Overall validation accuracy: 100.0%

Exercises#

Exercise 24.1. Implement momentum for the Conv2D and Dense layers. Add a velocity attribute initialized to zero, and modify step to use \(v \leftarrow \beta v + \nabla \mathcal{L}\), \(\theta \leftarrow \theta - \eta v\) with \(\beta = 0.9\). Compare convergence with and without momentum.

Exercise 24.2. Experiment with the learning rate. Train TinyCNN with \(\eta \in \{0.01, 0.05, 0.12, 0.5, 1.0\}\) and plot the loss curves on the same axes. What happens when the learning rate is too large?

Exercise 24.3. Modify TinyCNN to use two convolutional layers: Conv2D(1,3,3) -> ReLU -> Conv2D(3,6,3) -> ReLU -> MaxPool(2) -> Flatten -> Dense. How many parameters does this deeper architecture have?
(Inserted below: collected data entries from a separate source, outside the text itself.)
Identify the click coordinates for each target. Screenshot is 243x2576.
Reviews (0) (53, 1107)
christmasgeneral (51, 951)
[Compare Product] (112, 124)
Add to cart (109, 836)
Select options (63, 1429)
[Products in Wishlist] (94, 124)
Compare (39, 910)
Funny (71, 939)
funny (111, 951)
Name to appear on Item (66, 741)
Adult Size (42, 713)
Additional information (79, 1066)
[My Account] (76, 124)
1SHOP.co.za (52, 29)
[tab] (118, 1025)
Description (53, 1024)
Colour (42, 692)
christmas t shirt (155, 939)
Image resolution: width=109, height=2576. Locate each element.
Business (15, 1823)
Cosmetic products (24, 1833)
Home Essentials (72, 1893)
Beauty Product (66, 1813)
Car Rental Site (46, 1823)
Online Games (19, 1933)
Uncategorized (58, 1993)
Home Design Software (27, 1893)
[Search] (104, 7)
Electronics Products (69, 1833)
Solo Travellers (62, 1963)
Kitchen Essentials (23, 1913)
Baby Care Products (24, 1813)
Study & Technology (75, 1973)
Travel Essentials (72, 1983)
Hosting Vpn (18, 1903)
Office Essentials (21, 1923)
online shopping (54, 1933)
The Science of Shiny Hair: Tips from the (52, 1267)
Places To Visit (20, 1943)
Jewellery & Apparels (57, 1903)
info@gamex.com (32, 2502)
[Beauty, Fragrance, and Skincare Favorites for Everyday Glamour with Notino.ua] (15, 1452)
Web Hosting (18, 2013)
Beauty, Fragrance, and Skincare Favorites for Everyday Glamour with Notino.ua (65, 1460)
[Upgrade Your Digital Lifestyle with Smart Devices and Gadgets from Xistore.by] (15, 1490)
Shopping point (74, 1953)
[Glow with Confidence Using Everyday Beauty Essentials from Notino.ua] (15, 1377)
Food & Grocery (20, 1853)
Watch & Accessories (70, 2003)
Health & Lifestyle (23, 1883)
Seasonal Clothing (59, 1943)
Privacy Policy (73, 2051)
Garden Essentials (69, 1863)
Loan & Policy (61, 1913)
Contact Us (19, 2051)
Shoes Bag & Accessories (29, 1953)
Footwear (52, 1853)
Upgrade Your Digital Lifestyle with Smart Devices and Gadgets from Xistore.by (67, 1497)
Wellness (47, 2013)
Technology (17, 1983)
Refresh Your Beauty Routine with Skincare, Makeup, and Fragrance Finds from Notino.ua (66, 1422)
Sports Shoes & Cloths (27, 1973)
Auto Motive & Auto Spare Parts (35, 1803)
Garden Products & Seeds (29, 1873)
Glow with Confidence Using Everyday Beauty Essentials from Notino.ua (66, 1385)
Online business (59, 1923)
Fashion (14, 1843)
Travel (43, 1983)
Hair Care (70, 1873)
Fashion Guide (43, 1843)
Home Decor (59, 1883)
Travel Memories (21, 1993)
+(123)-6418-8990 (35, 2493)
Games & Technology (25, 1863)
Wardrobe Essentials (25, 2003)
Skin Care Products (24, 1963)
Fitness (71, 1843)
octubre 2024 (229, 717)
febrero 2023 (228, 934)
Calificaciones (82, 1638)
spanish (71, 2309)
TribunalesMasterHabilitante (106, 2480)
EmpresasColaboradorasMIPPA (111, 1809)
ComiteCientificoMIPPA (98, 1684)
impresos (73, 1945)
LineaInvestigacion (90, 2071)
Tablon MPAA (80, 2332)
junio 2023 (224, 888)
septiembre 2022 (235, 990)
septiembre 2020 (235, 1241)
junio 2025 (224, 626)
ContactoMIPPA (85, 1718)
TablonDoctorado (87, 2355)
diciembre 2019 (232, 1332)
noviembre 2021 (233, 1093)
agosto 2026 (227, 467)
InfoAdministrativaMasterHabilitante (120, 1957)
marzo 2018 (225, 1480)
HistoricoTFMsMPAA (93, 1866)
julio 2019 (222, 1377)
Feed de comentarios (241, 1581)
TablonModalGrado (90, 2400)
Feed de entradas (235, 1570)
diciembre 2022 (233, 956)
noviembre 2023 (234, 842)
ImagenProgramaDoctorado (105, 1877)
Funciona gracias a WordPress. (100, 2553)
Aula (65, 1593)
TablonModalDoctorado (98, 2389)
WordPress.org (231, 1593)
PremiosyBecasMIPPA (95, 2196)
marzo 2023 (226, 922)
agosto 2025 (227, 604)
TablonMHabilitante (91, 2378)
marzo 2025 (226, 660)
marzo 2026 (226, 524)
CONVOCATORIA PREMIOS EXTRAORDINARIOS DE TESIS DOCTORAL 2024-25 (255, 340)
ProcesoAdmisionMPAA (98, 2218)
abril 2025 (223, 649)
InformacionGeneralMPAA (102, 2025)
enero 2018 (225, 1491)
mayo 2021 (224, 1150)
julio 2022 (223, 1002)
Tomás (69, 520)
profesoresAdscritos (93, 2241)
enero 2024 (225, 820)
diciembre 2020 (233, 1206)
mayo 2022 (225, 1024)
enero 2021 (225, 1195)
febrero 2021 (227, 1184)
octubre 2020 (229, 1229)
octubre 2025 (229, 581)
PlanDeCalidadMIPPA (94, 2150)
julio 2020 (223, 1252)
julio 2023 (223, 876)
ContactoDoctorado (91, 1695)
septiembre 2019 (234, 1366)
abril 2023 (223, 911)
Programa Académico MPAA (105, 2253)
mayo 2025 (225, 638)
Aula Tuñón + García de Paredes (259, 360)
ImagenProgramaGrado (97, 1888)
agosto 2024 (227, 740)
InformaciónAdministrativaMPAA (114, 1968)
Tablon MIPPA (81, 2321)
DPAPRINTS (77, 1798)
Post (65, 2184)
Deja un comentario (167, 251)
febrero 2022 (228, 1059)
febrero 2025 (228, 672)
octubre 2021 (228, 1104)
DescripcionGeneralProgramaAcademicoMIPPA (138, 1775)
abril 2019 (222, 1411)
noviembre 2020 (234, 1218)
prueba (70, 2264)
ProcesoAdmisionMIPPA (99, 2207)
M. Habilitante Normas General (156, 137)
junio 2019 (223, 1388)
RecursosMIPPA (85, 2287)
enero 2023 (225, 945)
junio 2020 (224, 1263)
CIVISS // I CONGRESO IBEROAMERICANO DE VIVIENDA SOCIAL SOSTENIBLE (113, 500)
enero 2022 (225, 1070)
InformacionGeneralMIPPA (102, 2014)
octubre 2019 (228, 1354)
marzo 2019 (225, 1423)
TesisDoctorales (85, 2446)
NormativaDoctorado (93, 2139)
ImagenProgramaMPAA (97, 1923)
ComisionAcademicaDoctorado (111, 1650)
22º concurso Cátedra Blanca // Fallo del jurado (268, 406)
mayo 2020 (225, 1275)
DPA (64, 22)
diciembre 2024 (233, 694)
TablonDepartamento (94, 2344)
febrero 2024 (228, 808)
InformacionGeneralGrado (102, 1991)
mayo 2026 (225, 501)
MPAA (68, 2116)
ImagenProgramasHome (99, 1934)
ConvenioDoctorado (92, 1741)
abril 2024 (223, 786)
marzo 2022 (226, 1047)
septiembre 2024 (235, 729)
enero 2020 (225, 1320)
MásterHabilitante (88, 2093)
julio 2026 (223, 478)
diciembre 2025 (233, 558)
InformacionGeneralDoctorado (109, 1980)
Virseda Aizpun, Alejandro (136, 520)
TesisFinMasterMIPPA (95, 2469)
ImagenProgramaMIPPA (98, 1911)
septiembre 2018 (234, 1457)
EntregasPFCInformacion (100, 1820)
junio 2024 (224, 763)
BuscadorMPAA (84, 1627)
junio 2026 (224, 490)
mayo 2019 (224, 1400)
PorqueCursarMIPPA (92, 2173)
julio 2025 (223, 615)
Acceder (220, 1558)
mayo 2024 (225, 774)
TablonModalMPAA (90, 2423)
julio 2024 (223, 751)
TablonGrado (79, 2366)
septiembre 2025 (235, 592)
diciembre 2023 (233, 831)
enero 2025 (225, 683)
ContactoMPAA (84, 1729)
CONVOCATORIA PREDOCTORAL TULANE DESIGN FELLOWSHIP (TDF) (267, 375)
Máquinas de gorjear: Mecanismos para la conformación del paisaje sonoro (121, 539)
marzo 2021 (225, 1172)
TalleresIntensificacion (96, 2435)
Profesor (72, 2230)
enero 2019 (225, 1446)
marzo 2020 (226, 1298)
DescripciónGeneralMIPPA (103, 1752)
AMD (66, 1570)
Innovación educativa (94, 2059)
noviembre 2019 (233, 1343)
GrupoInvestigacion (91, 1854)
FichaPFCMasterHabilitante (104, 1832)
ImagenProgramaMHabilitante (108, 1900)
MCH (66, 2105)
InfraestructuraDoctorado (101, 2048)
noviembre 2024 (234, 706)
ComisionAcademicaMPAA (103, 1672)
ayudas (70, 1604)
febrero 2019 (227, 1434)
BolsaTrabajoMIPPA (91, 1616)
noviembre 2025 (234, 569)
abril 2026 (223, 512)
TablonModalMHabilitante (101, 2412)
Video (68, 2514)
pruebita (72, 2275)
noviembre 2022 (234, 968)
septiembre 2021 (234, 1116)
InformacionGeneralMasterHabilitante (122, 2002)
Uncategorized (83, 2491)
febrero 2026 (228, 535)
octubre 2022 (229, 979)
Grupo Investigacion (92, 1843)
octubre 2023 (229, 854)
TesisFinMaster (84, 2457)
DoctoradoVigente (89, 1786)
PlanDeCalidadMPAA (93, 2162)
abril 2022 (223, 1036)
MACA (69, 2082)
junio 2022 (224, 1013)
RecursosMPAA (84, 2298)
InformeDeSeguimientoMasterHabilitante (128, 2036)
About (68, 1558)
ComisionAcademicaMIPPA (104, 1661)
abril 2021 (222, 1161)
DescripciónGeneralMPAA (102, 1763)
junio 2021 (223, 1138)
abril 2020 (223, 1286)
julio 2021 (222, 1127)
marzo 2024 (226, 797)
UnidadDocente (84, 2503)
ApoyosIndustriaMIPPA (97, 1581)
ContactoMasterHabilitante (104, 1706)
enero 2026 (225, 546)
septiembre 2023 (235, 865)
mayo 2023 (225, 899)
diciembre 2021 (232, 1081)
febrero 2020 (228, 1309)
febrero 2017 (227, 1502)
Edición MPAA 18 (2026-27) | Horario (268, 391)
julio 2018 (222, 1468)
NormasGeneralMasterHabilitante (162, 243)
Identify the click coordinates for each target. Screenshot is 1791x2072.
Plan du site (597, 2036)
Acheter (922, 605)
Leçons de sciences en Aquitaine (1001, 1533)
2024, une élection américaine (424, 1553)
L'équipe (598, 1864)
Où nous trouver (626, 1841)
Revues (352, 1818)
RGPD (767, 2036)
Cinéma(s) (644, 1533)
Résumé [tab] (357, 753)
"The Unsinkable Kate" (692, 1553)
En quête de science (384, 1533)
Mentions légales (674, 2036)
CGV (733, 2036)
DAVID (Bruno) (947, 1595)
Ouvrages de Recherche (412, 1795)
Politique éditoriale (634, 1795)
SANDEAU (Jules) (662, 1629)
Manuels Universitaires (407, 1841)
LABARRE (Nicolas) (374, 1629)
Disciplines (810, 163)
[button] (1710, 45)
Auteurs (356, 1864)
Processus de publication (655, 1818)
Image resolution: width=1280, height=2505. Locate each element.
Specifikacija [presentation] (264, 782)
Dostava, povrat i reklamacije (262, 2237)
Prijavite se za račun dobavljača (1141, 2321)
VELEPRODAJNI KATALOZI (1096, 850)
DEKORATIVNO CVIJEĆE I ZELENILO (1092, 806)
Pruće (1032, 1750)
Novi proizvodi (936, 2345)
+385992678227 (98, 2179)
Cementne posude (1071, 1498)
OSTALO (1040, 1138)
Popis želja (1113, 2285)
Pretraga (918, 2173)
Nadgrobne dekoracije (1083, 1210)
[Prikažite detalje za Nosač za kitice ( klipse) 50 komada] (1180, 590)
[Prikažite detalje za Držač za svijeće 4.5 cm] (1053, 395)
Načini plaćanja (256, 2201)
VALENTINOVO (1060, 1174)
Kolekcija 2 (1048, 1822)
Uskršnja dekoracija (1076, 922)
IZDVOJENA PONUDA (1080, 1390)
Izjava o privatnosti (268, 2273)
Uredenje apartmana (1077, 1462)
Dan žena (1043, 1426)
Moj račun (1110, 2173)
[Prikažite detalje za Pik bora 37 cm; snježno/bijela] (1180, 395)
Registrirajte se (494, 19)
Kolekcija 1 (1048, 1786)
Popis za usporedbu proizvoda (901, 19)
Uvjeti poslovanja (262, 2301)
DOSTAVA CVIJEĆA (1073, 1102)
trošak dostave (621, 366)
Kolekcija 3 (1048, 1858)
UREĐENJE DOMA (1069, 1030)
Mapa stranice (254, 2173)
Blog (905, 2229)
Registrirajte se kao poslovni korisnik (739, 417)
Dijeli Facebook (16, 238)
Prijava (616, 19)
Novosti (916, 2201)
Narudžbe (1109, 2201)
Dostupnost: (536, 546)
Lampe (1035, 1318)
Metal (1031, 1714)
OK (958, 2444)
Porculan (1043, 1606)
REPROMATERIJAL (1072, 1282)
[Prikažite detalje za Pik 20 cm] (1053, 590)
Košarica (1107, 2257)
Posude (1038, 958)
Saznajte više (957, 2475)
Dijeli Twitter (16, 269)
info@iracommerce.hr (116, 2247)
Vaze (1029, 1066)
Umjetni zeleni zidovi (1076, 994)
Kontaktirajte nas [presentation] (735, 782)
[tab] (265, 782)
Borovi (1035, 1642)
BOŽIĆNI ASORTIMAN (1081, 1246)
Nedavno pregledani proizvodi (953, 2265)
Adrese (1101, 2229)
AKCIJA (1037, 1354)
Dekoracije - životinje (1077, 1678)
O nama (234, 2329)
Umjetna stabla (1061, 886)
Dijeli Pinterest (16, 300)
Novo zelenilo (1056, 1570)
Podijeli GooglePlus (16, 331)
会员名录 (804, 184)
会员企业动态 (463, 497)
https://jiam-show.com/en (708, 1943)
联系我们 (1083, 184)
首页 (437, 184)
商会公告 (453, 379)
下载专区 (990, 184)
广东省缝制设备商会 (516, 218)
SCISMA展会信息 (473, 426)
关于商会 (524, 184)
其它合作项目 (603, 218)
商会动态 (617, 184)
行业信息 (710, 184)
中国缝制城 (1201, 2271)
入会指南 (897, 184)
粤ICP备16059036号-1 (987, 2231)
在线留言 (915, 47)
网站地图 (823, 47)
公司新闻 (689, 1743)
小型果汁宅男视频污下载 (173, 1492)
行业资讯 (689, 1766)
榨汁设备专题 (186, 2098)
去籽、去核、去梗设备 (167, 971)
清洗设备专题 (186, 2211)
Does it achieve higher accuracy on the line-pattern task?

Exercise 24.4. Derive the backward pass for average pooling (where each window is replaced by its mean instead of its maximum). Implement it and compare performance with max pooling on the same dataset.

Exercise 24.5. Add a fourth class "dot" to the dataset and retrain the network with Dense(27, 4). Inspect the learned filters – does a new filter emerge that responds to the dot pattern? If not, explain why three \(3 \times 3\) filters might be insufficient and propose a solution.